We do not intimate any view of what approach would be appropriate after Preiser in a case involving a more convincing claim for damages. We hold only that a state prisoner challenging "the fact or duration of his confinement" cannot avoid the requirement of exhaustion merely by suing under § 1983 and appending a claim for damages. A different holding would "wholly frustrate explicit congressional intent," as effectively as the approach rejected by the Supreme Court in Preiser.
A third alternative to dismissing or retaining the entire claim would be to dismiss the habeas claim and retain the damages claim.

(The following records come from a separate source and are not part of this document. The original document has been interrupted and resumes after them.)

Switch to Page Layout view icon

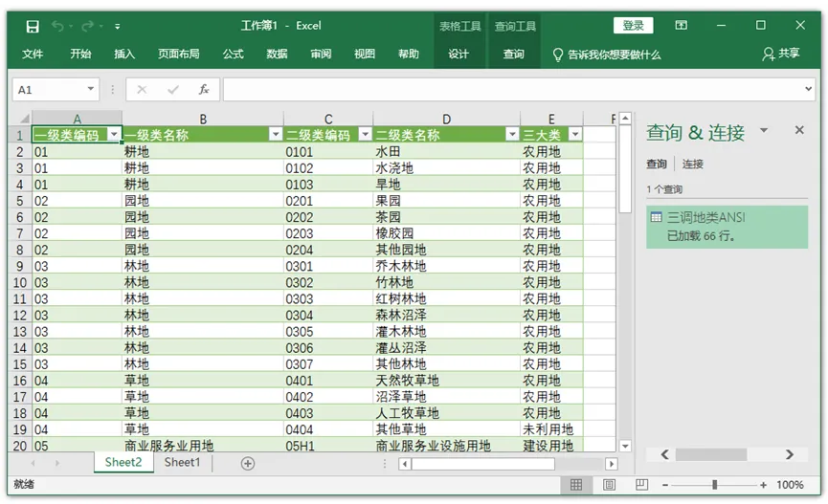tap(609, 485)
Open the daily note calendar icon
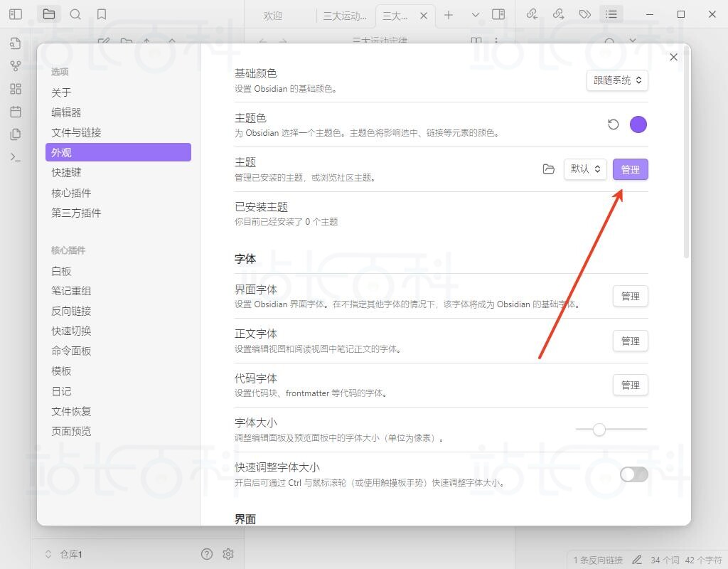Image resolution: width=728 pixels, height=569 pixels. (15, 111)

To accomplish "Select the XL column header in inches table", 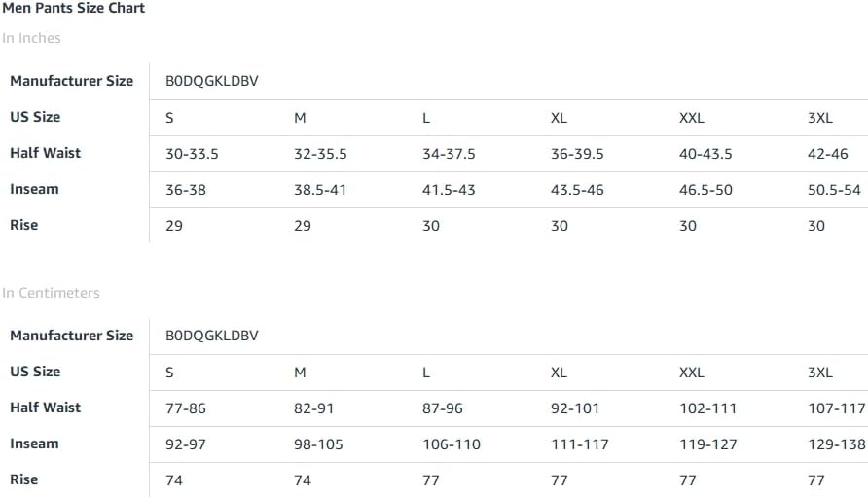I will point(559,118).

This would lead to litigation arising from a single factual matrix in two jurisdictions. In view of the insubstantiality of the damages claim, so inefficient a result is not justified.
We note that, unlike the state prisoners in Preiser, Pryor does have the power under state law to sue for damages, due to the recent revision of New York's Civil Death Law, Civil Rights Law § 79, McKinney's Consol. Laws, c. 6. Accordingly, judicial energy will be conserved if Pryor submits both his habeas and his money claims simultane ously to the state courts.
Defendant's motion to dismiss is granted. Plaintiff's motion for summary judgment is denied. Since we feel that our disposition of the case is not free from doubt, we certify probable cause and grant leave to appeal pursuant to 28 U.S.C. § 2253. Plaintiff is also granted leave to continue in forma pauperis.
It is so ordered.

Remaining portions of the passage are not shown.